ABOUT THIS TASK: Exactly reproduce the lines from the one containing "At what coordinates" through the last line of the data, both ends included, leaving out pictures.
※
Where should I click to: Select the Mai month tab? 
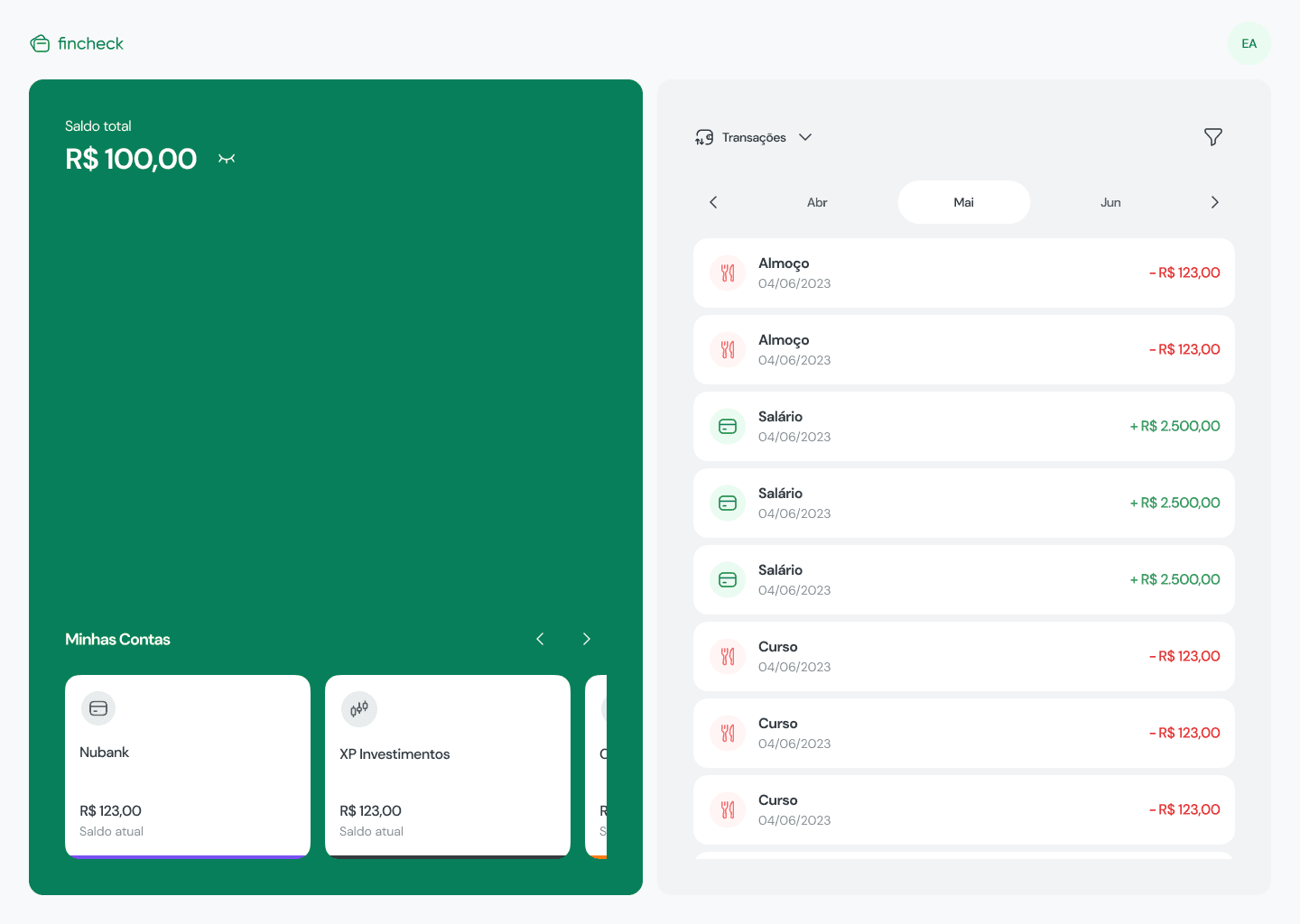tap(963, 202)
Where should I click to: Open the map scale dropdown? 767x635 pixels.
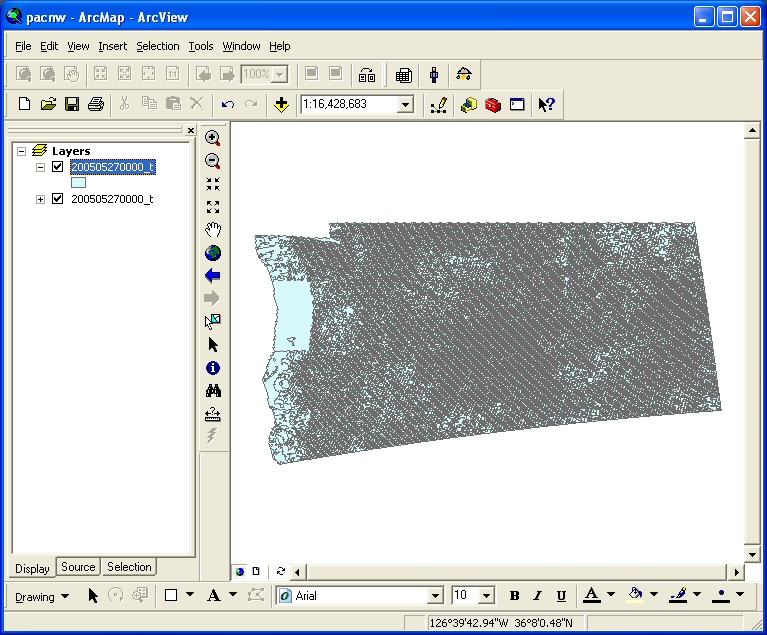coord(405,104)
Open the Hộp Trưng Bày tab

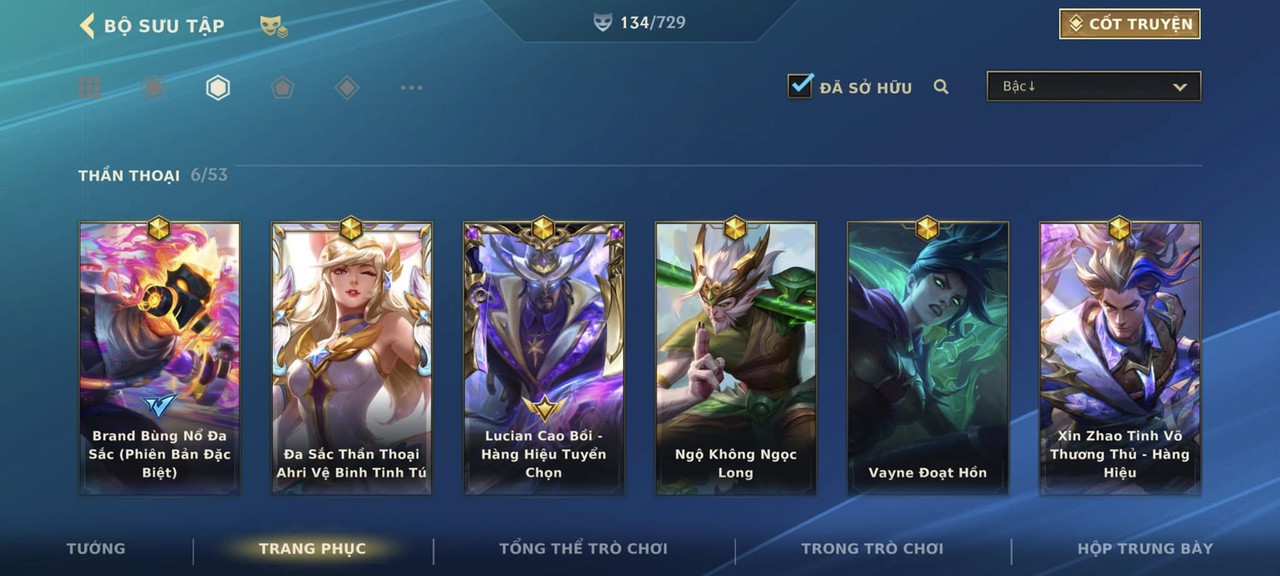point(1145,548)
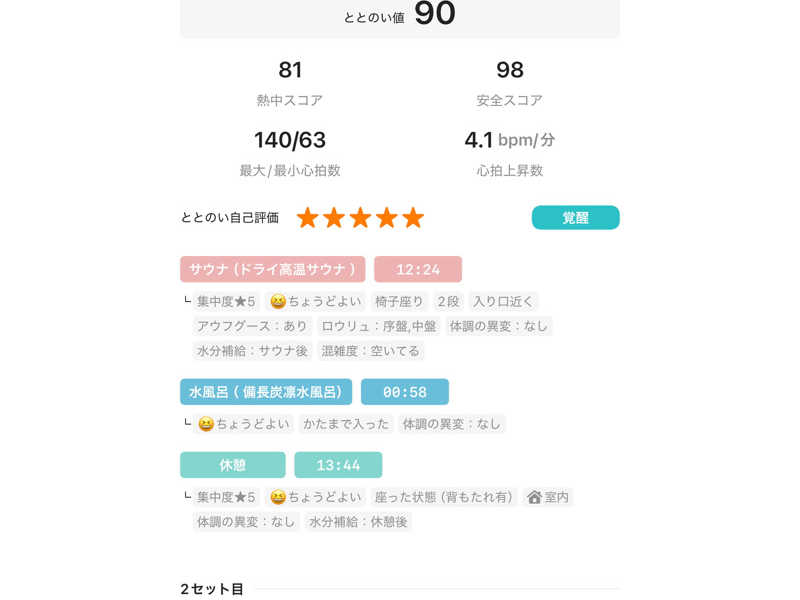
Task: Click the smiley emoji in the 休憩 tags
Action: point(278,497)
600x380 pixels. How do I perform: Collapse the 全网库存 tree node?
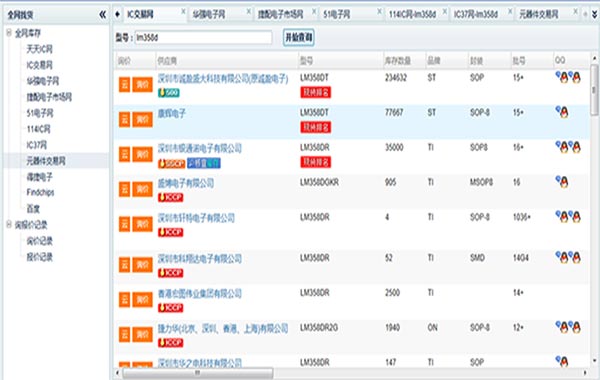tap(9, 33)
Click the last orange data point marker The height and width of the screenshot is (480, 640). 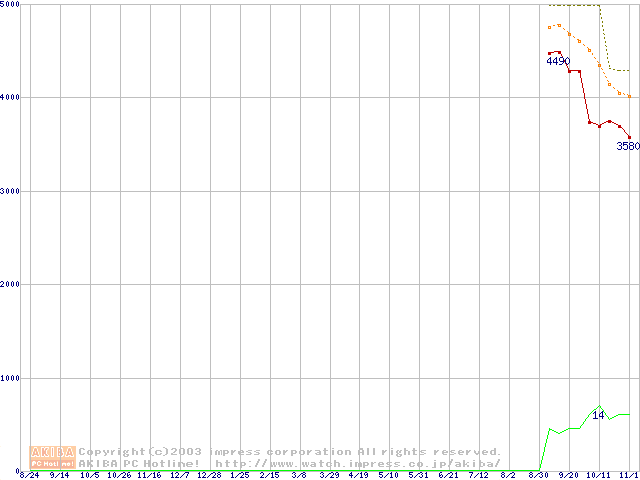tap(629, 97)
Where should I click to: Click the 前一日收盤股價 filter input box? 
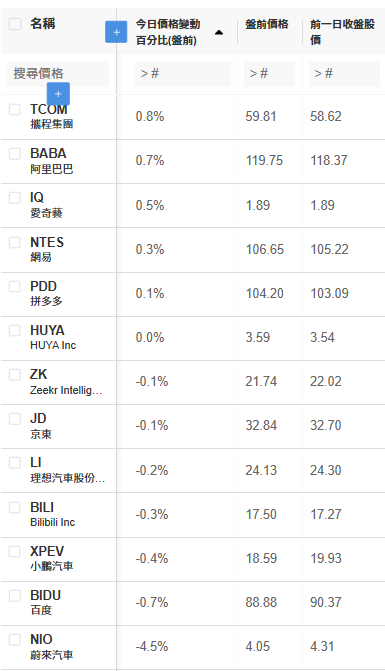coord(344,74)
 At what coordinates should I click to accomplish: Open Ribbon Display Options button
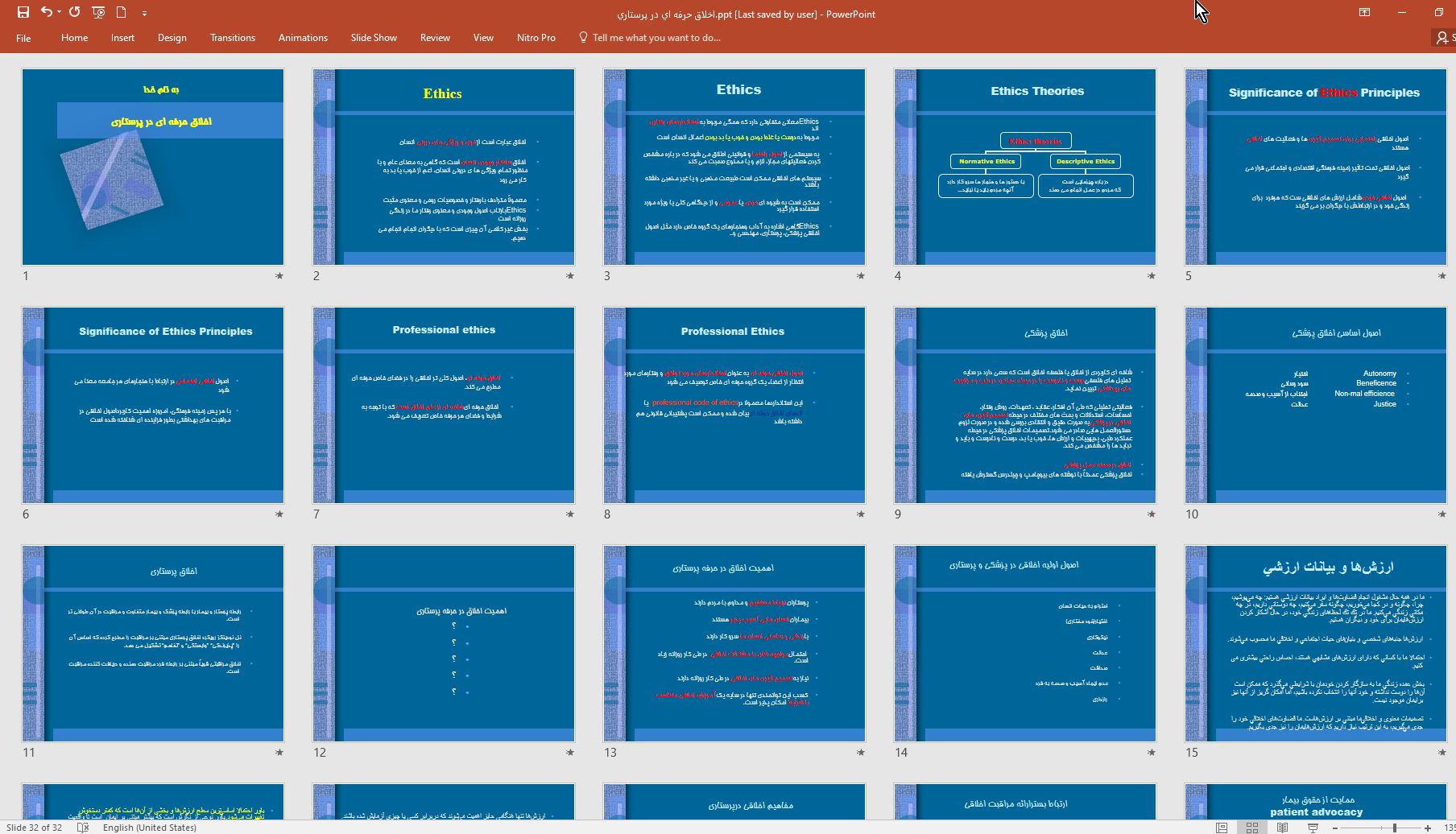click(x=1364, y=13)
※
PROBLEM SOLUTION:
 At what coordinates should I click to accomplish: Open Ribbon Display Options button
click(x=1364, y=13)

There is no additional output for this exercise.